From a sound standpoint, as I said, despite the inability to get a tight seal, I thought it performed well for a Bluetooth headphone.
It plays loudly and has relatively clean, aggressive sound that's filled out with rich bass that isn't overpowering, thankfully. That seems to be Beats' MO with its new headphones: scale back the bass a bit while punching up the treble detail. As with the Studio Wireless and Solo 2, I wouldn't call this a balanced headphone, but it is more balanced than last-generation Beats headphones.
I spent some time with the headphones in the gym and also did some runs with them outside. In the process, I compared them to Plantronics' BackBeat Fit Bluetooth sports headphones, which cost $70 less.

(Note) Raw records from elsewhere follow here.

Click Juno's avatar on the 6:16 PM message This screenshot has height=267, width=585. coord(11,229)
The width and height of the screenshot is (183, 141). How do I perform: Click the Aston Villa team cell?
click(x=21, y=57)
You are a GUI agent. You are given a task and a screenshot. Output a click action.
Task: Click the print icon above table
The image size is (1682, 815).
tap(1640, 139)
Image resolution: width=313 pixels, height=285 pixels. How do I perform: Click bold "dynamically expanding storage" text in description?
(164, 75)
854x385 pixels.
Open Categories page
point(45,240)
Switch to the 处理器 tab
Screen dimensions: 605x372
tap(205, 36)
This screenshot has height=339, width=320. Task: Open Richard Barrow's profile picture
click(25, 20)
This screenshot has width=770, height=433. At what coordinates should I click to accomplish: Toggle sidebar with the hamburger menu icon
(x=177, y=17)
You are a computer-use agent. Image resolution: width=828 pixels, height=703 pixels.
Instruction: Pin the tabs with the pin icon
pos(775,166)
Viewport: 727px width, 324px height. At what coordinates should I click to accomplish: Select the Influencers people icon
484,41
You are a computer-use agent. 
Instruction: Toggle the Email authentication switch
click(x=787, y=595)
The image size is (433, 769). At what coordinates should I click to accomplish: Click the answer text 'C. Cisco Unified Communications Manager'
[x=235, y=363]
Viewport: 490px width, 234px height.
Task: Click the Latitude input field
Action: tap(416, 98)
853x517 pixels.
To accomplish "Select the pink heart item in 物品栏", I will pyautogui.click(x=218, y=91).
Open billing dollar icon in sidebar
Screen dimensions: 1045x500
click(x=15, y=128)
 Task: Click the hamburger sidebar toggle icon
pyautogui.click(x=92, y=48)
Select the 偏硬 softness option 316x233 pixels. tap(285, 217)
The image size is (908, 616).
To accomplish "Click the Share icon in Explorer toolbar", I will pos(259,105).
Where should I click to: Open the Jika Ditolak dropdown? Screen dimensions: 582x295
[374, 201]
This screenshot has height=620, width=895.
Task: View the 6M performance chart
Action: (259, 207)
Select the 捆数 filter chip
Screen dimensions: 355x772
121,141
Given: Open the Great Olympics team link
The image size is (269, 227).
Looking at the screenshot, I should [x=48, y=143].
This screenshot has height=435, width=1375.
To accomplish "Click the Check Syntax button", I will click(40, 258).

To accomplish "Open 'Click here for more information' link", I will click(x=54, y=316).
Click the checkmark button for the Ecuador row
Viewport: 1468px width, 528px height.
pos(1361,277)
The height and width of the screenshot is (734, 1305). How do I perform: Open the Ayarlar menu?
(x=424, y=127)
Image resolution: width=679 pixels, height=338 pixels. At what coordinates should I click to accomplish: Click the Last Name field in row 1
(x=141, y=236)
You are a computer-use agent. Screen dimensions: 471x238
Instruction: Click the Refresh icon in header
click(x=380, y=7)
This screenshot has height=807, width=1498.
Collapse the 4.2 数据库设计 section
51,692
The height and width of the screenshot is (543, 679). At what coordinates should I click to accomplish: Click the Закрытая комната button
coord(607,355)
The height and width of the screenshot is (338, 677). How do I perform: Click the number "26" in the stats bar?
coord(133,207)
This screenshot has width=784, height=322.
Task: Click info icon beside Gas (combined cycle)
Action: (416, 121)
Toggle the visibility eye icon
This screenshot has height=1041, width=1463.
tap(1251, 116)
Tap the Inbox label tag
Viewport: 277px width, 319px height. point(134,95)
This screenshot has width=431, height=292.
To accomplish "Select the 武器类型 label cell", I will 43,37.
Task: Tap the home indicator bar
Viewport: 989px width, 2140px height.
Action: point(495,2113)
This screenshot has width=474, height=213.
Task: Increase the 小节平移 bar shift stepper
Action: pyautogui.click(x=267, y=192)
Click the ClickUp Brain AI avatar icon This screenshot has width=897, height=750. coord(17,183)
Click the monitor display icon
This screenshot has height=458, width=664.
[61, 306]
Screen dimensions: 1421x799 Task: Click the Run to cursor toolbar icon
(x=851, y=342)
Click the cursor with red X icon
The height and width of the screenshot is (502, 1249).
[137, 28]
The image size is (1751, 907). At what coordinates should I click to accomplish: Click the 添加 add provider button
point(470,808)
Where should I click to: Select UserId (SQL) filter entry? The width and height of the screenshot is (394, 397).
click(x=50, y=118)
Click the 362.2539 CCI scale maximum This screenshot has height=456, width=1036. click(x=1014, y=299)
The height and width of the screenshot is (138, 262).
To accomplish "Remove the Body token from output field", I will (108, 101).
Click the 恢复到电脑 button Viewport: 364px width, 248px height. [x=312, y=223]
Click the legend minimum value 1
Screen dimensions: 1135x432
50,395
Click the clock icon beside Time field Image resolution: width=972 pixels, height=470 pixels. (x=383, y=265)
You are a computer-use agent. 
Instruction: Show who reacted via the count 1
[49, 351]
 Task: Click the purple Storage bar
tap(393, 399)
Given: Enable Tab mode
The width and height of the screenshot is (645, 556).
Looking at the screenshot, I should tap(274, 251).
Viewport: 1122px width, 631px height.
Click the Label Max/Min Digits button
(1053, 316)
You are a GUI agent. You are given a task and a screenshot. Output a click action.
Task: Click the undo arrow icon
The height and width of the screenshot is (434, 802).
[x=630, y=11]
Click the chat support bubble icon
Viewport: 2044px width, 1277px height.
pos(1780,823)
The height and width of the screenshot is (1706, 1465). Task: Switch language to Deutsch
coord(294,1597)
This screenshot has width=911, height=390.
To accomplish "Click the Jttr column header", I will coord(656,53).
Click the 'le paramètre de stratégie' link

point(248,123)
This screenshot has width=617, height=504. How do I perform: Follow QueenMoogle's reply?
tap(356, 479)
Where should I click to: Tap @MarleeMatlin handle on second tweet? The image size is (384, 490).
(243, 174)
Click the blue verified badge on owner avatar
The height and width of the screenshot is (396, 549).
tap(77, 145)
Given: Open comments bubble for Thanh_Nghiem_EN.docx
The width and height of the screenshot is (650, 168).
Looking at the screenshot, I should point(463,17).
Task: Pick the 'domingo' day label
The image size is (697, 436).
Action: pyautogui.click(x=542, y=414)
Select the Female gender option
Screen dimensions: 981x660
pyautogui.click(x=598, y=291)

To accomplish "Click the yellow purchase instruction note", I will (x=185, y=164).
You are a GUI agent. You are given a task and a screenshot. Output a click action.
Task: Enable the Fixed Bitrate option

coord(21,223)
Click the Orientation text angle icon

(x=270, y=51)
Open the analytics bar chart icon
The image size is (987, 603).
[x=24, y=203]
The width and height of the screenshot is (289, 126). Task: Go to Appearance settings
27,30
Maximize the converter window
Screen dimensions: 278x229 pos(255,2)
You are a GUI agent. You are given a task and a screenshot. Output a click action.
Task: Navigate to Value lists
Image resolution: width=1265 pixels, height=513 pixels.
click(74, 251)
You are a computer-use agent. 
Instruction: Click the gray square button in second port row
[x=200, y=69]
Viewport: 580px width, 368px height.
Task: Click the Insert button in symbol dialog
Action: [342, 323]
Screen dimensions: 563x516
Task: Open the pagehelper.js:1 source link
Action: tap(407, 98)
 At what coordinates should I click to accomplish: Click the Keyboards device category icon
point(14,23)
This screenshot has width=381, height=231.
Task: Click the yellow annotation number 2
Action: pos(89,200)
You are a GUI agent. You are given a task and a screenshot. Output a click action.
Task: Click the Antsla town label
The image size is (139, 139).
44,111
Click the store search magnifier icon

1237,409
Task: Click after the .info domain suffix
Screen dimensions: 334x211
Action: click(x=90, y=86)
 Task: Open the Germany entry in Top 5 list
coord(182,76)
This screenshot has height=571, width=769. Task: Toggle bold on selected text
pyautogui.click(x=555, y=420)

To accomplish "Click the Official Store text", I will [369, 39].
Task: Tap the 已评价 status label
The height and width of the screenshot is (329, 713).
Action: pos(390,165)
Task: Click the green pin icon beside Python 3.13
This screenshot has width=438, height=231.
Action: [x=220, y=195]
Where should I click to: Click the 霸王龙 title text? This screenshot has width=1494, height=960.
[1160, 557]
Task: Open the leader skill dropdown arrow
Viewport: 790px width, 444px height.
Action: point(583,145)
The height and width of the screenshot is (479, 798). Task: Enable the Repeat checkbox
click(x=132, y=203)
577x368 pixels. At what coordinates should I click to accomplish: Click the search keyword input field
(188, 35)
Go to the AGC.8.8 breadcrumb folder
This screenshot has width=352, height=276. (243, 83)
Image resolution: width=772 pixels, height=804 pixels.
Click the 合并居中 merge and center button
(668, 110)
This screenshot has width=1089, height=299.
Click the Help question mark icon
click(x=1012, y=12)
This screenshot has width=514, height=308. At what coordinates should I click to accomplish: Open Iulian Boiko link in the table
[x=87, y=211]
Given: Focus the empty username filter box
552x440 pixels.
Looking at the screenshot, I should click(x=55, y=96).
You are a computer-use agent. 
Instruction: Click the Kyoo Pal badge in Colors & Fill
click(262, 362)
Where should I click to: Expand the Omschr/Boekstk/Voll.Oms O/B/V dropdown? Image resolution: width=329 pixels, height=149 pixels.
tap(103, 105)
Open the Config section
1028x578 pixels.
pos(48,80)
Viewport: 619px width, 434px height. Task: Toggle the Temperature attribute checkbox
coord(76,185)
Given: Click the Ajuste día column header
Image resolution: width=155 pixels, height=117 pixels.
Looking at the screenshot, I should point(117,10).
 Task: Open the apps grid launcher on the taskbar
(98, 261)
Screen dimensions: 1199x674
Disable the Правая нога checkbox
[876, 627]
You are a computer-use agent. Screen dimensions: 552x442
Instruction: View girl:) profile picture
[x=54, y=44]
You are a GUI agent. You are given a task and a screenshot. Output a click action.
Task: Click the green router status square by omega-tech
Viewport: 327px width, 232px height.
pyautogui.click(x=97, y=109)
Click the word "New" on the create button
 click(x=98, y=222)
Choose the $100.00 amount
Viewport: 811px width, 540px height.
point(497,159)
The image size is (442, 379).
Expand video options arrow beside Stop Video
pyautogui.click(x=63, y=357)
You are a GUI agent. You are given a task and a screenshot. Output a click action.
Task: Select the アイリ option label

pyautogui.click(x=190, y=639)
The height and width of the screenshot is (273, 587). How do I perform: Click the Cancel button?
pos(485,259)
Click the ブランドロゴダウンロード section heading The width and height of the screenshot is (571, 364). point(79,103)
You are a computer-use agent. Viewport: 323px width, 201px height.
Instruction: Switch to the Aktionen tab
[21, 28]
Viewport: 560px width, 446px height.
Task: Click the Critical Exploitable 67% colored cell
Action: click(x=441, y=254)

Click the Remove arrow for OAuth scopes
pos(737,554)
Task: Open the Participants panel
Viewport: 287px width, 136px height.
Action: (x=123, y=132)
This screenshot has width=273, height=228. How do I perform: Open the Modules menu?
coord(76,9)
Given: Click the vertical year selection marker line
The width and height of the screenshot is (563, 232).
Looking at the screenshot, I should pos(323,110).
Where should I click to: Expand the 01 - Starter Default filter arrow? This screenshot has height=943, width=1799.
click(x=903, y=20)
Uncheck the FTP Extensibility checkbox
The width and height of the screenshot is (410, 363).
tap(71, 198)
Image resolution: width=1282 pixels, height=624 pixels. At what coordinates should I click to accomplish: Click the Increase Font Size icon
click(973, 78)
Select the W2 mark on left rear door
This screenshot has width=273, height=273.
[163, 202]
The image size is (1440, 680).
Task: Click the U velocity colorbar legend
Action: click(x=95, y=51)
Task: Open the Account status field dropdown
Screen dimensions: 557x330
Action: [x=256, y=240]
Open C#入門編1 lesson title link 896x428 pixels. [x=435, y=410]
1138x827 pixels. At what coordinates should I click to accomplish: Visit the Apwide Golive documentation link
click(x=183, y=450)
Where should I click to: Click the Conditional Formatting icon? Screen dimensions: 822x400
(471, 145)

The BackBeat Fits are a little lighter and arguably a bit more comfortable, but both stay on your ears securely and have similar "open" fits (they let some ambient noise in).
I like the sound of the Plantronics, but the Beats do play louder and have a little more bass kick to them. Of course, when you're running around outside with lots of ambient noise around you, it's not the ideal listening venue, and I'm just looking for headphones that are comfortable and sound decent.
For fans of Jaybirds X headphones, I like those as well, but they're all about getting a tight seal and jamming the tips into your ears (it can be hard to maintain a tight seal). I don't find the Jaybirds as comfortable as either the Plantronics or the Beats.
In-ear wireless sports headphones are hard to do right, and Beats has gotten it mostly right with the Powerbeats2 Wireless. It combine strong sound (except in noisy environments) with a design that should comfortably fit most people. That makes it a pretty safe pick in a category (wireless earphones in particular) that doesn't have a lot safe picks.
The only problem, of course, is that they're expensive. At $200, you'd like to see an automatic shutoff feature and perhaps full waterproofing rather than just sweatproofing. On the plus side, the headphone is firmware upgradeable, which should help keep them up to date as new smartphones and Bluetooth chips arrive (the headphones seem pretty durable, but I only tested them for a couple of weeks, so I can't tell you whether they'll hold up for years or not).
In the end, I don't have any problem recommending the Beats Powerbeats2 Wireless, particularly if you're looking for a workout headphone. You just have to be comfortable paying a little extra for the Beats brand -- or as I like to call it, the LeBron Tax.
It's a very good Bluetooth headphone; it should just cost about $50 less.